Polls Show Kerry And Bush Pulling Away From Other Candidates
There are more than fourteen presidential candidates for the 2004 election year. But if trends continue the way they've been going, only two will have any chance of winning at all.
Senator John Kerry and and current President George W. Bush, respective Democratic and Republican presidential nominees, are fast taking a combined 94-point lead over any of the remaining presidential hopefuls, a fact some call a testament to the current unity of the American public.
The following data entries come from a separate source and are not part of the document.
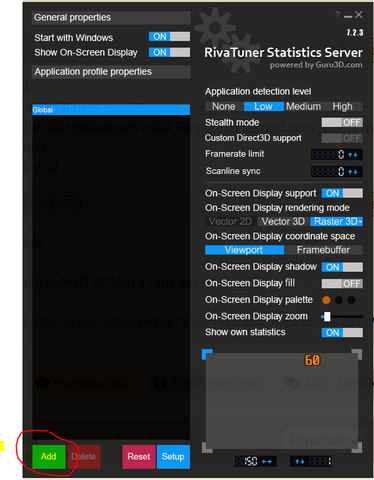The width and height of the screenshot is (374, 480).
Task: Toggle Show On-Screen Display switch
Action: click(x=169, y=52)
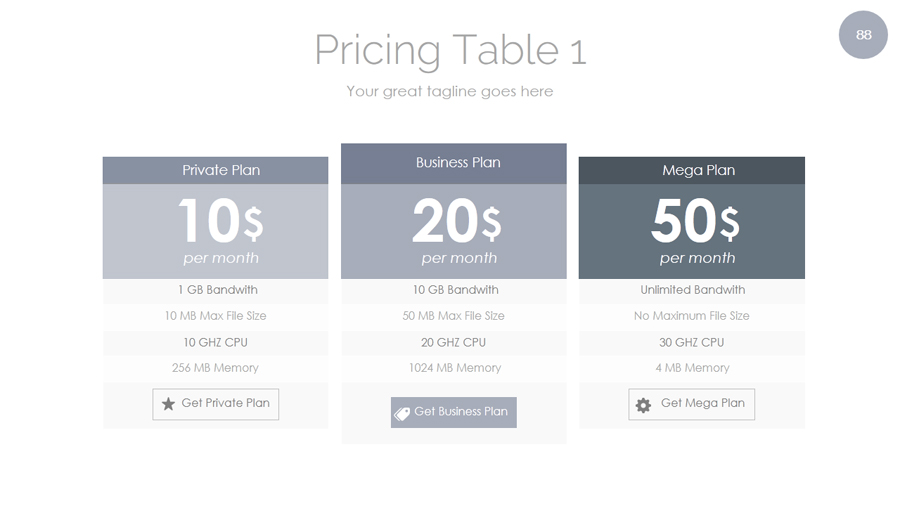Click the price tag icon on Business Plan button
This screenshot has width=900, height=506.
pos(402,413)
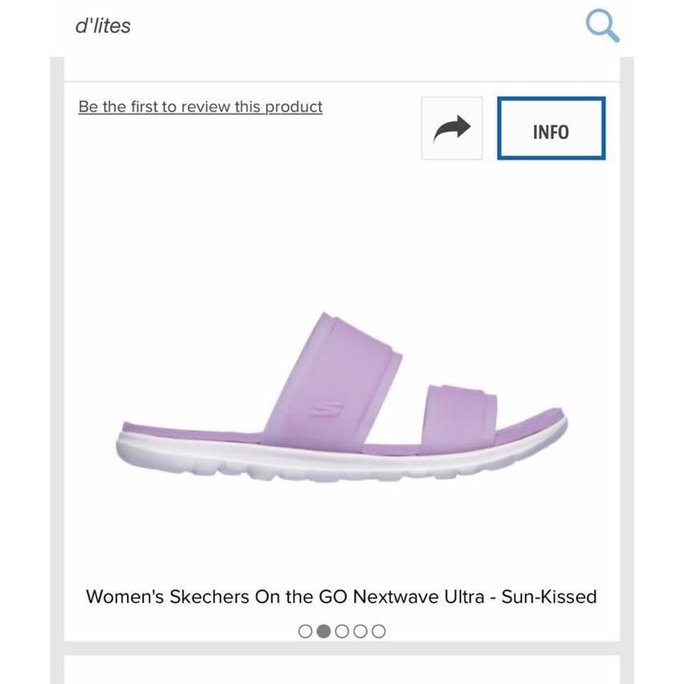Select the second filled carousel dot
Screen dimensions: 684x684
(x=324, y=631)
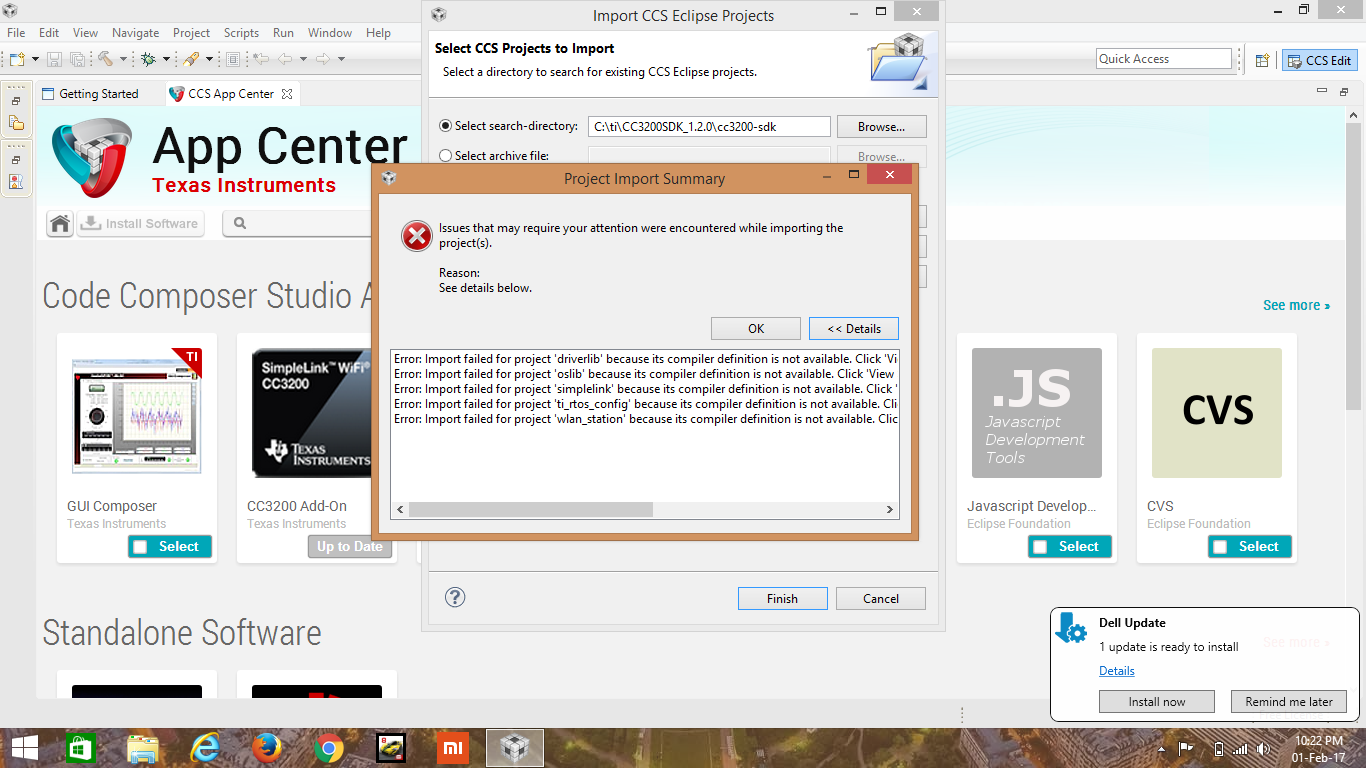Click the New project wizard icon
The height and width of the screenshot is (768, 1366).
coord(17,60)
"Isn't it inspiring that a nation of 250 million of the best educated people in the world can whittle down the choice for president to two strong, rousing and uncorrupted leaders?" said Ben Weinstein, political science undergraduate student at the College of DuPage. "I feel confident in coin-tossing my vote for either of these men, because they have convincingly emerged from a pack of so many other capable would-be Commanders-in-Chiefs of this great nation. How could we go wrong?"
Through high-profile debates, television and radio commercials, and malign banishment of third party candidates from many states' ballots and all three major debates, the Democratic and Republican hopefuls are beginning to separate themselves significantly from the rest in what Dr. Samuel Elson, political science professor at the University of California, calls a "triumph of democracy".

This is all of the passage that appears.